En l’espèce, M. [C] fait valoir que Mme [E] [T] intervenait en qualité de mandataire de sa mère et, n’étant pas elle-même copropriétaire, ne pouvait pas être désignée présidente de séance.
Le syndicat des copropriétaires réplique que Mme [E] [T] n’était pas un « mandataire lamba » mais était habilitée par décision de justice à représenter sa mère pour « l’ensemble des actes relatifs à ses biens ».

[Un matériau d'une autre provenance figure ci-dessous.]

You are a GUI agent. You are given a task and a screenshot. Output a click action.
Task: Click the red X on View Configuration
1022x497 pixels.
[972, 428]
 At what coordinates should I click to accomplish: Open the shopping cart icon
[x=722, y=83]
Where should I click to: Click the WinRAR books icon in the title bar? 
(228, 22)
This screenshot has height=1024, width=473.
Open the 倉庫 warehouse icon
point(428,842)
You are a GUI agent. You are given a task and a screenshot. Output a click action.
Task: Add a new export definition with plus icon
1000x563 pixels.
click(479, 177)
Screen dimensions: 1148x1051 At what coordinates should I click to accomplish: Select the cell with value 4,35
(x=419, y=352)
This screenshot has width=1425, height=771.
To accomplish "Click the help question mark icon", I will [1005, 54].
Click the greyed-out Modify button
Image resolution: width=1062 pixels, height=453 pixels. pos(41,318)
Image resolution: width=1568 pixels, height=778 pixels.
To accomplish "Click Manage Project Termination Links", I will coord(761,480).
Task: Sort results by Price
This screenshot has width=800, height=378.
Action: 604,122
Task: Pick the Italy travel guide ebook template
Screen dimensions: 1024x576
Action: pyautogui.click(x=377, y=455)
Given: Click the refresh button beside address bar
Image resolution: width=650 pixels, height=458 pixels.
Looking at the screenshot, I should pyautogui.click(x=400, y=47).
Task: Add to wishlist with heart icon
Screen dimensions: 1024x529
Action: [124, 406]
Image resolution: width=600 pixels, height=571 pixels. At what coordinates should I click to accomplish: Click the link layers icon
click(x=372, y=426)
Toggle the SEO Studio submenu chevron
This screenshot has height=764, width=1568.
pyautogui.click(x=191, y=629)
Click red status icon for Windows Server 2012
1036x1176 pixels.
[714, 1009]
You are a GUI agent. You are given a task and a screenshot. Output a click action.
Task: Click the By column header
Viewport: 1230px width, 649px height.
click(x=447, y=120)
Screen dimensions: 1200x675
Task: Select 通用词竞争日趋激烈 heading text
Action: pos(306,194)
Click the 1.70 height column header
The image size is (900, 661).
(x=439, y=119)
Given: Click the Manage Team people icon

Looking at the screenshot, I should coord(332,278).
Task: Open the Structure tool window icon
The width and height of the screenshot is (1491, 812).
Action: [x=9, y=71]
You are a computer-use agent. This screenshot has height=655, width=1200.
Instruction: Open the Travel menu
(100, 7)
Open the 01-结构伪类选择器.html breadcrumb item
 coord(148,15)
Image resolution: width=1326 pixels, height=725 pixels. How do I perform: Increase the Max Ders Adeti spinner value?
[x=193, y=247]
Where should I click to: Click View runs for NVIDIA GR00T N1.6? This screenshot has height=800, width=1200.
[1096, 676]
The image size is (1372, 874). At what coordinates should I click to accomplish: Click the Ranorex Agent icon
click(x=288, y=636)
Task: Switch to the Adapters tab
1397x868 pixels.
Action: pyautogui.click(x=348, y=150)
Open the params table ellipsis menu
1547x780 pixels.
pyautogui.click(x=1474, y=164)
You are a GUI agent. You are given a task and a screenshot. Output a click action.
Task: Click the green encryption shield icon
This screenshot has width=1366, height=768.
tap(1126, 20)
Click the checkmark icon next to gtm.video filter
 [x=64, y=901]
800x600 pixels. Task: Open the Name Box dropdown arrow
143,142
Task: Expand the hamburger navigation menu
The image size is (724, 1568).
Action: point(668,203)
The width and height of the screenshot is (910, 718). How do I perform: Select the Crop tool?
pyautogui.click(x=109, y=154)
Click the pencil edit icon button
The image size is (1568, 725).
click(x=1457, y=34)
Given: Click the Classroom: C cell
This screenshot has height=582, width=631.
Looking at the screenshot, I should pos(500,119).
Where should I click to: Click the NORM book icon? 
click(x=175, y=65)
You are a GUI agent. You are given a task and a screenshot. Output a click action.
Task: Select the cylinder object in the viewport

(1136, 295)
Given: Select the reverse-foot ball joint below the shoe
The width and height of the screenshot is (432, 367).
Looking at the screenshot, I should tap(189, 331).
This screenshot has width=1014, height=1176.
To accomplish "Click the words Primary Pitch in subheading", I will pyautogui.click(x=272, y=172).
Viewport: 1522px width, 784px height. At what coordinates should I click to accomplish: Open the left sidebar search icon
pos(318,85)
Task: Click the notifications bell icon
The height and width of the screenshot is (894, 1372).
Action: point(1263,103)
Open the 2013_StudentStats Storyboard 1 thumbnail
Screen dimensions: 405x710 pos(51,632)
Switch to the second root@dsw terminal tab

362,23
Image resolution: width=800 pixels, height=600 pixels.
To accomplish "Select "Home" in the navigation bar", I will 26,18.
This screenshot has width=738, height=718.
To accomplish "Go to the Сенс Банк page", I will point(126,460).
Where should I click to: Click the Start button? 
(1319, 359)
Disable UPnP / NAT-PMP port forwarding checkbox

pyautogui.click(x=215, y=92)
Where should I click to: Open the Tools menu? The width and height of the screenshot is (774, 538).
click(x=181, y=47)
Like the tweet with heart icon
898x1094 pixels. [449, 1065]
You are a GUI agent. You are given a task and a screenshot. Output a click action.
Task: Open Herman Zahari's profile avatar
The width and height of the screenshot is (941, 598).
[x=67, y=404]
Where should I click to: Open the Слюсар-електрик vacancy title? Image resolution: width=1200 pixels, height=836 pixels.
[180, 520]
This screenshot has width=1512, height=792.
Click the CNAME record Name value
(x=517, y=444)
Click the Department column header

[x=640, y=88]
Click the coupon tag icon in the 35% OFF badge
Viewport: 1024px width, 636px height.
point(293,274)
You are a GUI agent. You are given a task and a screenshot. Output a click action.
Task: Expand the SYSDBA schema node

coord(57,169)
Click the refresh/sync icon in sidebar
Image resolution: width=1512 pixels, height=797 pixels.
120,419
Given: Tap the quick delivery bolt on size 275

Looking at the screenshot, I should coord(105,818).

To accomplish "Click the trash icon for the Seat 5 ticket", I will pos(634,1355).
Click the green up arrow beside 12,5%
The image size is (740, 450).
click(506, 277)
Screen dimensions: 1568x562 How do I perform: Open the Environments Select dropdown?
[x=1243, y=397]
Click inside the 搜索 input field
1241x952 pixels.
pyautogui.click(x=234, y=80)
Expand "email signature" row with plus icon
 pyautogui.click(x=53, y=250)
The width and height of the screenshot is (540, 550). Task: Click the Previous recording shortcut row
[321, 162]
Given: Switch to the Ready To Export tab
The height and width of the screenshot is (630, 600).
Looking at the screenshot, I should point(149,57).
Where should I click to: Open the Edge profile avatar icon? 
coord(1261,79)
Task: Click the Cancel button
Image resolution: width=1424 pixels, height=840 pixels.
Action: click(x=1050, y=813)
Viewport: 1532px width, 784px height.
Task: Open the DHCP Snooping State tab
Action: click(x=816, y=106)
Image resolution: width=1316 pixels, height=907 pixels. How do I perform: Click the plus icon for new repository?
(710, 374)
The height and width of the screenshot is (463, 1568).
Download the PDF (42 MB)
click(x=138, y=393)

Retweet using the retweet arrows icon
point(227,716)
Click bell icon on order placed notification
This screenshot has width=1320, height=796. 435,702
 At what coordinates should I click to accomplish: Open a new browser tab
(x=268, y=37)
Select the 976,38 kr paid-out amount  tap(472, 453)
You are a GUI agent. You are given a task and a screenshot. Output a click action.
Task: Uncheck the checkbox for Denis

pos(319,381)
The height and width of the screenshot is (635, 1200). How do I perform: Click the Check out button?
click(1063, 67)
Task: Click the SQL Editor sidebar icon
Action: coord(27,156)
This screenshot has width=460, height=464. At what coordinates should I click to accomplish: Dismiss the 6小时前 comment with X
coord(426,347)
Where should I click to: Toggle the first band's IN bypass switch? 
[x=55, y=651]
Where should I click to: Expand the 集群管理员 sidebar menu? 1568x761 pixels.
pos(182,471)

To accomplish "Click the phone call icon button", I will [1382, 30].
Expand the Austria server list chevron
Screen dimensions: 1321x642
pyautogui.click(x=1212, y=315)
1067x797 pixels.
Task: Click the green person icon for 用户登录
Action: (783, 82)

L’objet du jugement d’habilitation judiciaire du 25 mai 2023 est toutefois celui de protéger les intérêts de Mme [R] [Z] épouse [T], née en 1928 et hors d’état de manifester notamment sa volonté quant à l’adoption ou au rejet d’une résolution d’assemblée générale. L’habilitation ne tend donc au cas d’espèce qu’à pallier à l’absence de Mme [R] [Z] épouse [T] à l’assemblée générale des copropriétaires, alors que le rôle d’un président de séance est plus étendu.
Cette habilitation ne permet donc pas à Mme [E] [T] d’assumer toutes les prérogatives du copropriétaire mandant, telle que la présidence d’une assemblée générale.
Il s’ensuit que la désignation de Mme [E] [T] en qualité de présidente de l’assemblée générale du 11 juillet 2023 était irrégulière et que cette assemblée doit être annulée en son entier.
Sur les demandes reconventionnelles du syndicat des copropriétaires
Aux termes de l’article 10 de la loi du 10 juillet 1965, les copropriétaires sont tenus de participer aux charges entraînées par les services collectifs et les éléments communs d’équipement ainsi qu’aux charges relatives à la conservation, à l’entretien et à l’administration des parties communes.
L’article 444 du code de procédure civile dispose que le président peut ordonner la réouverture des débats. Il doit le faire chaque fois que les parties n'ont pas été à même de s'expliquer contradictoirement sur les éclaircissements de droit ou de fait qui leur avaient été demandés.
En l’espèce, M. [C] est redevable d’un arriéré de charges d’un montant de 22 255,78 euros suivant un décompte arrêté au 1er octobre 2025.
Il convient de rouvrir les débats afin de permettre au syndicat des copropriétaires de produire un décompte d’un montant actualisé par suite notamment à l’annulation de l’assemblée générale du 23 juillet 2023 ayant approuvé la réalisation de certains travaux et de surseoir à statuer sur les demandes reconventionnelles du syndicat des copropriétaires.
Les débats seront rouverts à cet effet l’audience de plaidoiries à juge unique du 7 mai 2026 et il sera sursis à statuer sur les demandes relatives aux frais irrépétibles et aux dépens.
Dispositif
PAR CES MOTIFS
Le tribunal, statuant après débats publics, par jugement réputé contradictoire rendu en premier ressort,
PRONONCE la nullité de l’assemblée générale de l’ensemble immobilier situé [Adresse 1] à [Localité 2] du 11 juillet 2023 ;
ORDONNE la réouverture des débats et renvoie l’affaire à l’audience de plaidoiries à juge unique du 18 juin 2026 à 14 heures 00 en invitant le syndicat des copropriétaires à notifier des conclusions relatives à ses demandes reconventionnelles avant le 4 mai 2026 et M. [U] [C] à notifier des conclusions en réponse avant le 4 juin 2026 ;
FIXE la nouvelle date de clôture au 8 juin 2026 ;
SURSOIT à statuer sur les demandes reconventionnelles formées par le syndicat des copropriétaires de l’ensemble immobilier situé [Adresse 1] à [Localité 2] et sur les demandes relatives aux frais irrépétibles et aux dépens ;
Le présent jugement a été signé par le Président et par le Greffier.